Lehrerverband: «Raubbau mit der Gesundheit des Personals»

Unterricht in Corona-Zeiten
Eine Mund-Nasen-Bedeckung liegt während einer Unterrichtsstunde neben einem Mäppchen und Schulbüchern auf einem Schultisch. Foto: Marijan Murat/dpa/Archivbild © Marijan Murat

Stuttgart (dpa/lsw) - Vor den am Dienstag in Baden-Württemberg beginnenden Berufsschulprüfungen fordert der Verband der Lehrerinnen und Lehrern an beruflichen Schulen (BLV) einen besseren Gesundheitsschutz für Lehrkräfte und Schüler. Die Politik müsse ihre Hausaufgaben machen, sagte der BLV-Vorsitzende Thomas Speck am Montag in Stuttgart.

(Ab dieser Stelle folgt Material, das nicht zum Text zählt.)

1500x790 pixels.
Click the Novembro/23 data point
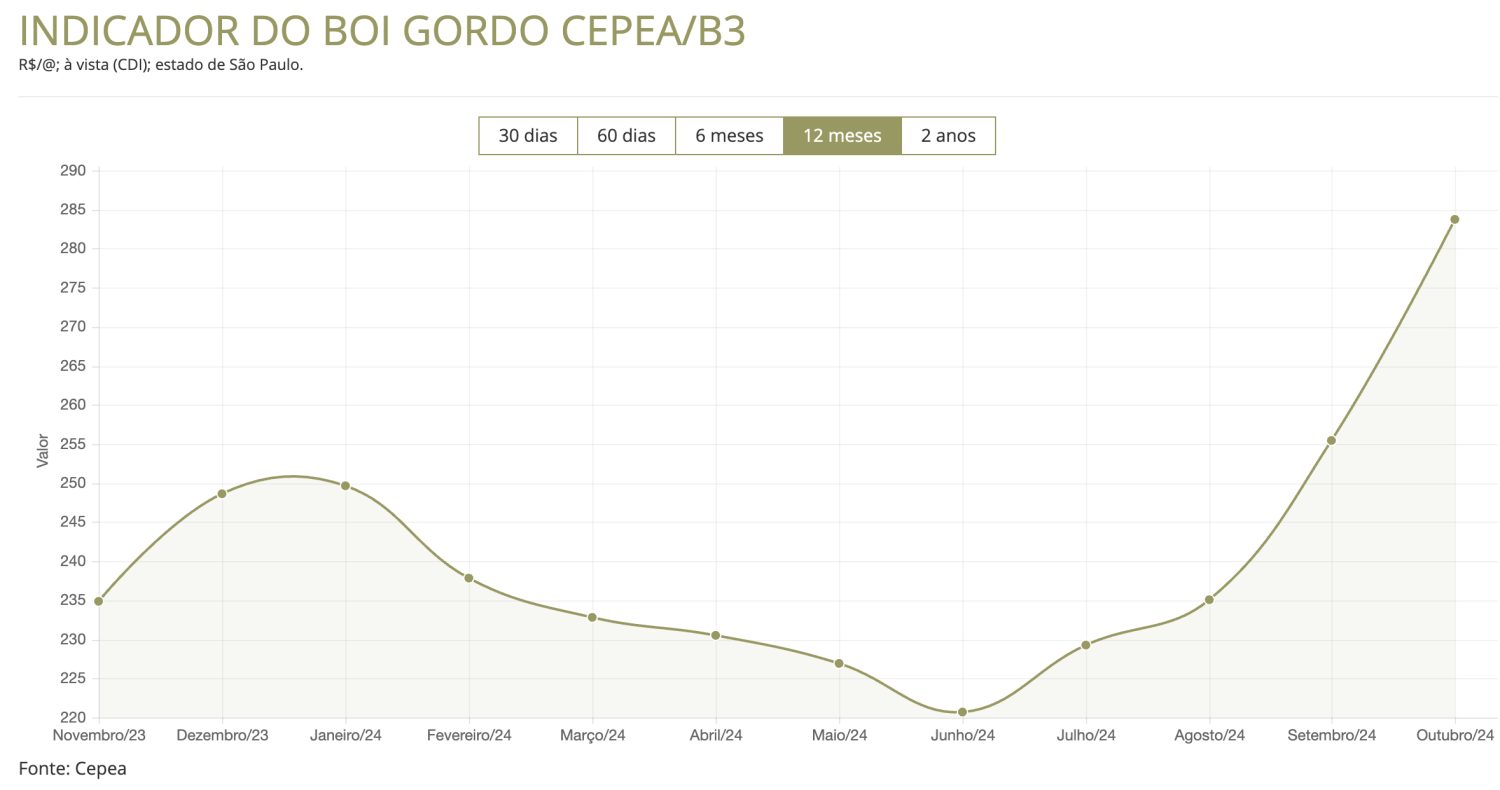click(99, 601)
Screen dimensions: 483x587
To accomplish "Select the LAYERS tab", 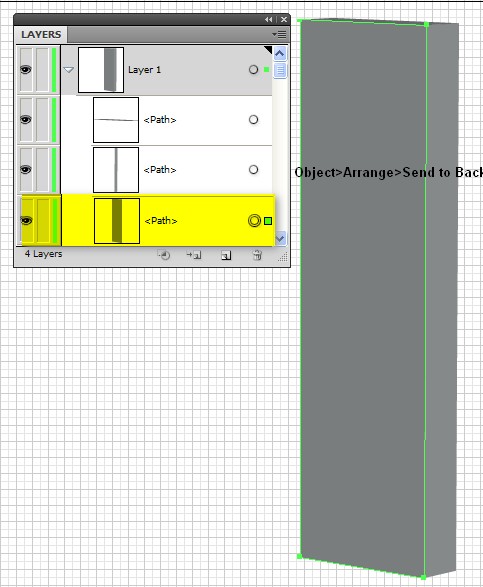I will click(x=41, y=34).
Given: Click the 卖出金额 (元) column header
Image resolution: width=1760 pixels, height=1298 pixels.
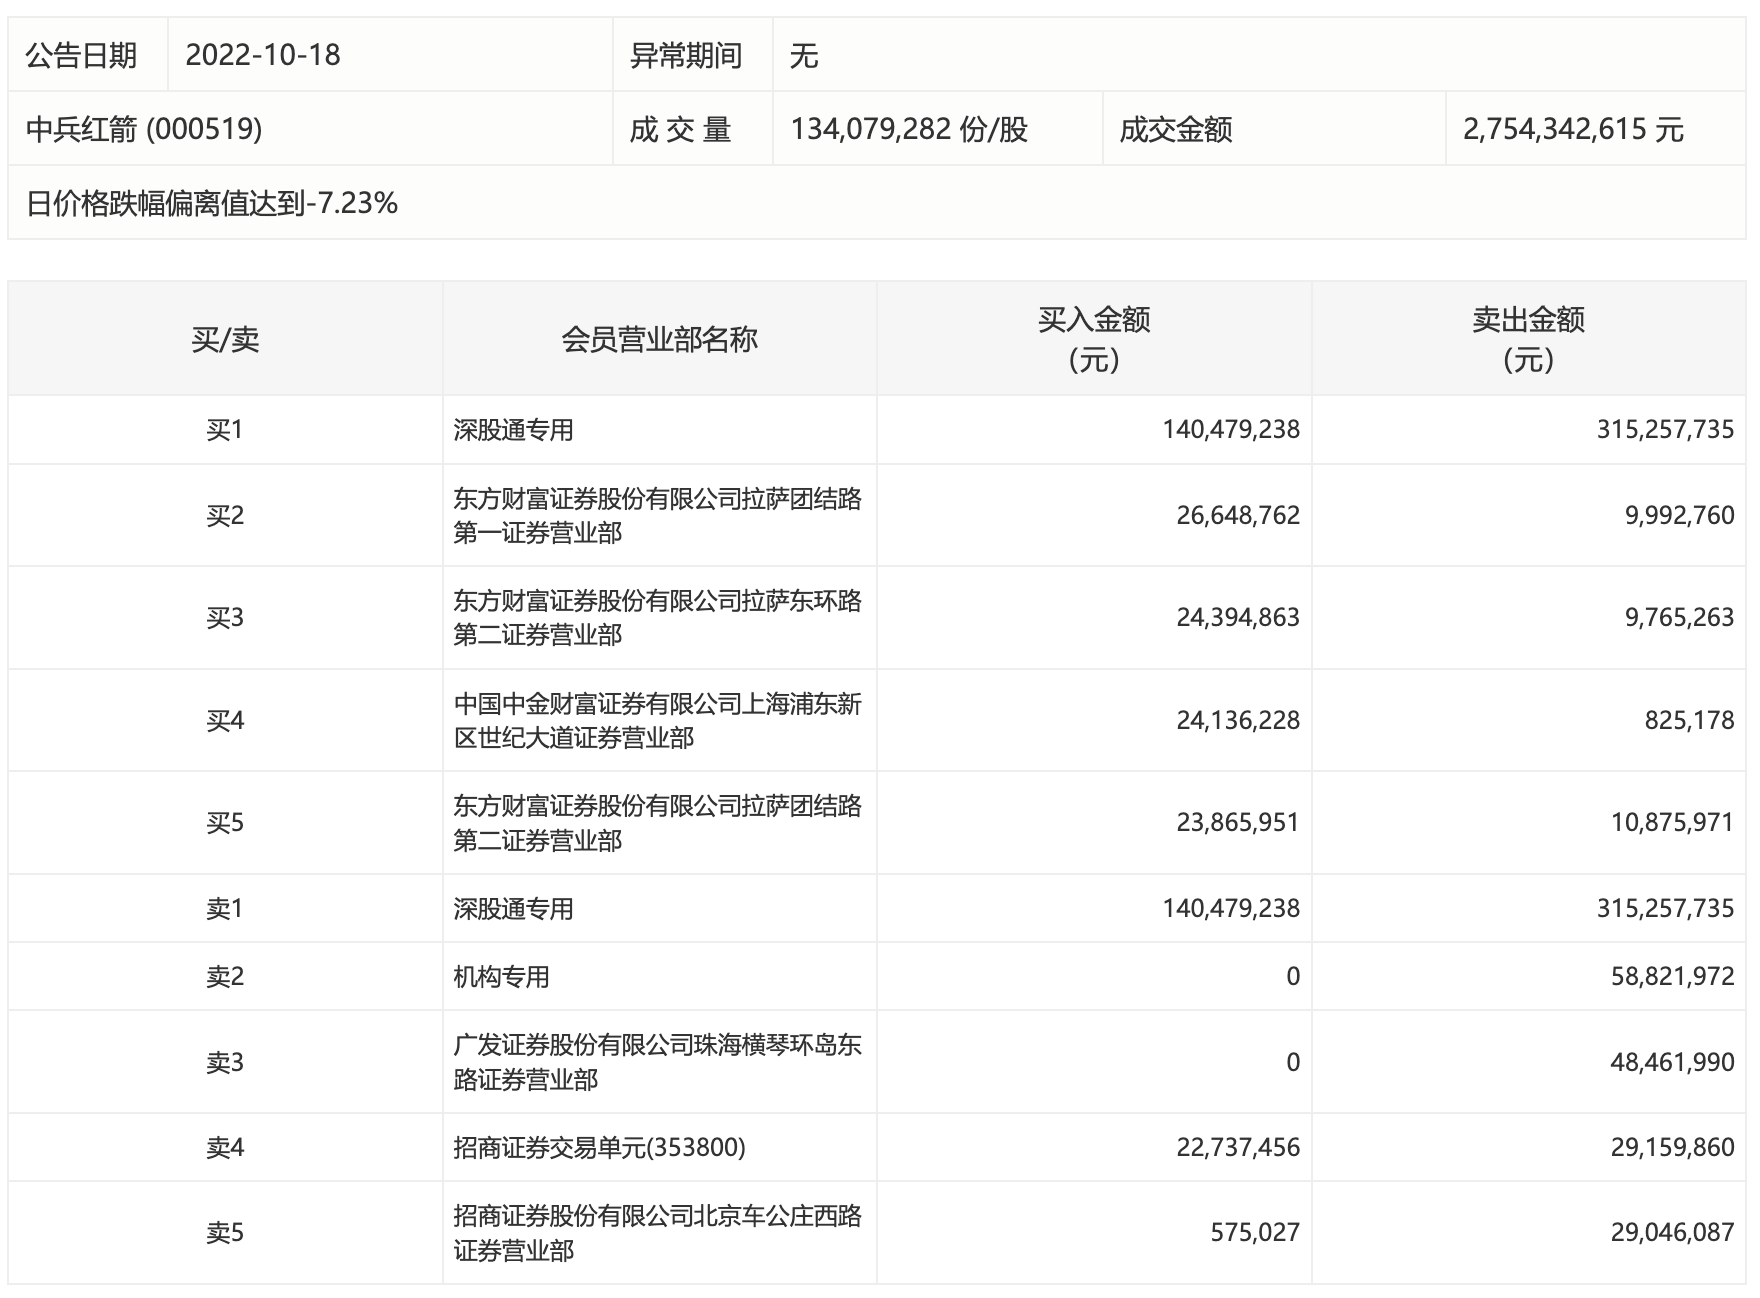Looking at the screenshot, I should click(x=1528, y=339).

Teile der Lehrkräfte seien aufgrund «explodierender Corona-Fallzahlen in Quarantäne und stehen somit für die Abwicklung der Prüfungen nicht zur Verfügung». Neben diesem personellen Engpass führten die Hygienekonzepte zusätzlich zu räumlichen Engpässen. «Und dann wird natürlich erwartet, dass ein umfassender Gesundheitsschutz für die Prüflinge stattfindet. Eine äußerst schwierige Gemengelage», sagte der BLV-Chef.

Der Preis, den Schulleitungen und Lehrkräfte dafür zu zahlen hätten, sei hoch. «So wird Raubbau mit der Gesundheit des Personals getrieben», kritisierte Speck. In einem auf Kante genähten Betrieb werde den Schulen durch die Corona-Auflagen noch ein gewaltiges Paket aufgebürdet.

Am 3. November beginnen für mehr als 30 000 Auszubildende in Baden-Württemberg die Prüfungen in der Berufsschule.